“AI Tutors” is touted as a way to revolutionize education.
The idea is that generative artificial intelligence tools (such as ChatGPT) can be adapted to any teaching style set by teachers. AI can guide students through the questions step by step and provide tips without giving answers. They can then provide accurate and immediate feedback tailored to the individual learning gaps of students.
Despite enthusiasm, there is a limited extent to how well AI works in educational settings, especially within structured university courses.
Our new research has developed a unique AI tool for university law classes. We wanted to know, can it really support personalized learning, or do we expect too much?
Our research
In 2022, we developed SmartTest, a customizable education chatbot, as part of a broader project to democratize access to AI tools in education.
Unlike typical chatbots, SmartTest is dedicated to educators and allows you to embed questions, model answers and prompts. This means that chatbots can ask relevant questions, provide accurate and consistent feedback, and minimize hallucinations (or mistakes). SmartTest is also instructed to use Socrates’ methods, urging students to think rather than supplying answers with a spoon.
I tried SmartTest in 2023 with my Criminal Law Course (one of us had coordinated) at the University of Wollongong in 5 test cycles.
Each cycle introduced a variety of complexities. The first three cycles used a short virtual criminal law scenario (for example, who was guilty of theft in this scenario). In the last two cycles, we used simple short answer questions (for example, what is the biggest sentencing discount for a guilty plea?).
An average of 35 students interacted with SmartTest in each cycle throughout several criminal law tutorials. Participation was voluntary and anonymous, and students interacted with SmartTest on their devices for up to 10 minutes per session. Student conversations with SmartTest – their attempts to answer questions, and the immediate feedback they received from the chatbot – were recorded in the database.
After the final test cycle, students were investigated about their experiences.
Reproduction with permission from Snowflake Inc. Provided by the author (no reuse)
What we found
SmartTest has made its commitment to guide students and help them identify gaps in their understanding.
However, in the first three cycles (question for question senario), there were at least examples of inaccurate, misleading or false feedback between 40% and 54% of the conversation.
When we shifted to a much simpler, shorter answer format in cycles 4 and 5, the error rate dropped significantly from 6% to 27%. However, even these best performance cycles lasted several errors. For example, you might also check for incorrect answers before SmartTest provides the correct answer.
An important revelation was the effort required to make the chatbot work effectively in the test. Far from a time-saving silver bullet, the integration of SmartTest included urgent rapid engineering and rigorous manual assessments from educators (in this case, the US). This paradox raises questions about the practical benefits of already timeless educators when tools promoted as labor savings demand critical labor.
Contradictions are a core issue
SmartTest was also unpredictable. Under the same conditions, we may provide excellent feedback, and at other times we have provided false, confusing, or misleading information.
For educational tools responsible for supporting students’ learning, this raises serious concerns about reliability and reliability.

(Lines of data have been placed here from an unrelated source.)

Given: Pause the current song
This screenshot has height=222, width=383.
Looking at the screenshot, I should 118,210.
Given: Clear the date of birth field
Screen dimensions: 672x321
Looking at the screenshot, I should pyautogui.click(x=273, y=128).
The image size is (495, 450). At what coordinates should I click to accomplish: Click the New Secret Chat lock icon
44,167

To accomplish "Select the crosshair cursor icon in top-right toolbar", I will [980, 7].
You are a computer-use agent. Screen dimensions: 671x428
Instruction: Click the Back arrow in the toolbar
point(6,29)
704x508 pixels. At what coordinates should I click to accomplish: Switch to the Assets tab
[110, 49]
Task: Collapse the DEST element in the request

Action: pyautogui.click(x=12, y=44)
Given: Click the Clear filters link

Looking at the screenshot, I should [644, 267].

To assess whether the new model improves performance, we have replaced the underlying Generated AI Power Smart Test (ChatGPT-4) with newer models, such as the CHATGPT-4.5, which was released in 2025.

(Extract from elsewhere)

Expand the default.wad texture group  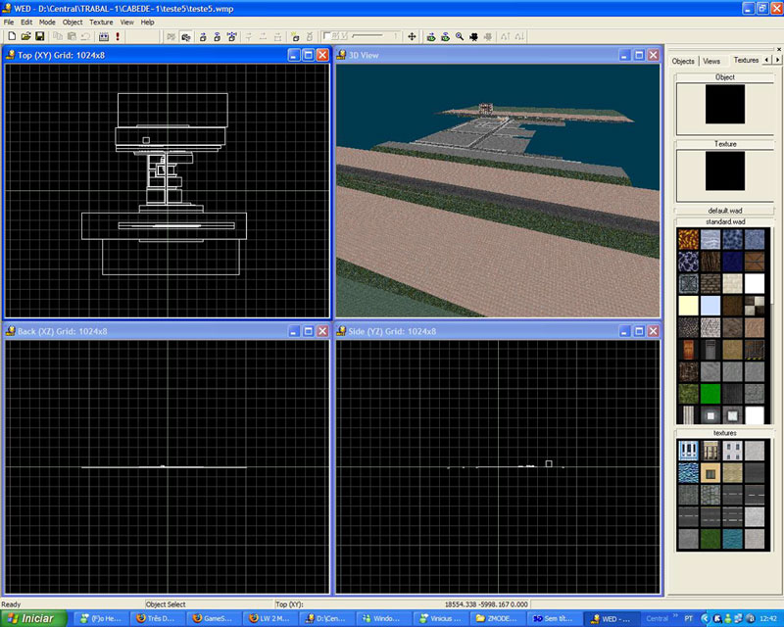[724, 211]
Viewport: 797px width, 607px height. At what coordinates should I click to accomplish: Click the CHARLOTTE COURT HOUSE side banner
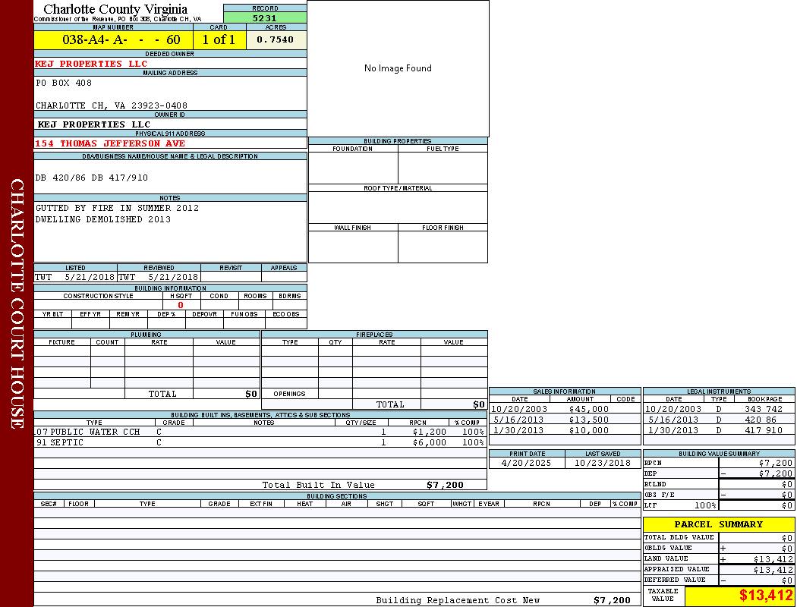coord(17,304)
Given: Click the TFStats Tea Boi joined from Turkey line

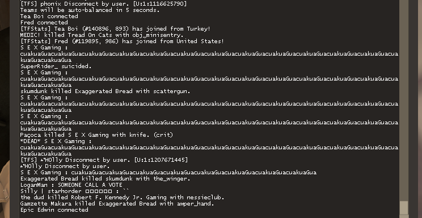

We tested these models by replicating instances where SmartTest provides insufficient feedback to students in our study. The newer models were not consistently superior to the older models. Sometimes their responses have been more accurate or useful from an educational standpoint. Therefore, newer, advanced AI models will not automatically be converted to better educational outcomes.
What does this mean for students and teachers?
The impact on students and university staff is mixed.
Generic AI may support low stake, formative learning activities. However, our study failed to provide the reliability, nuance, and subject depth required for many educational contexts.
On the positive side, the findings show that students appreciated SmartTest’s immediate feedback and conversation tone. Some said it reduced anxiety and expressed uncertainty more comfortably. However, this advantage is caught. Incorrect or misleading answers can be as easily reinforced as to clarify misunderstandings.
Most students (76%) preferred access to SmartTest rather than having no opportunity to practice the questions. However, 27% preferred AI when they chose to receive immediate feedback from AI or wait more than a day for feedback from human tutors. Almost half were late and preferred human feedback, while the rest were indifferent.
This suggests an important issue. Students enjoy the convenience of AI tools, but still have greater trust in human educators.
Care must be taken
Our findings suggest that generative AI should still be treated as experimental educational aid.
The possibilities are real, but so are the restrictions. Relying heavily on AI without strict assessments risks undermining the highly educational outcomes we aim to strengthen.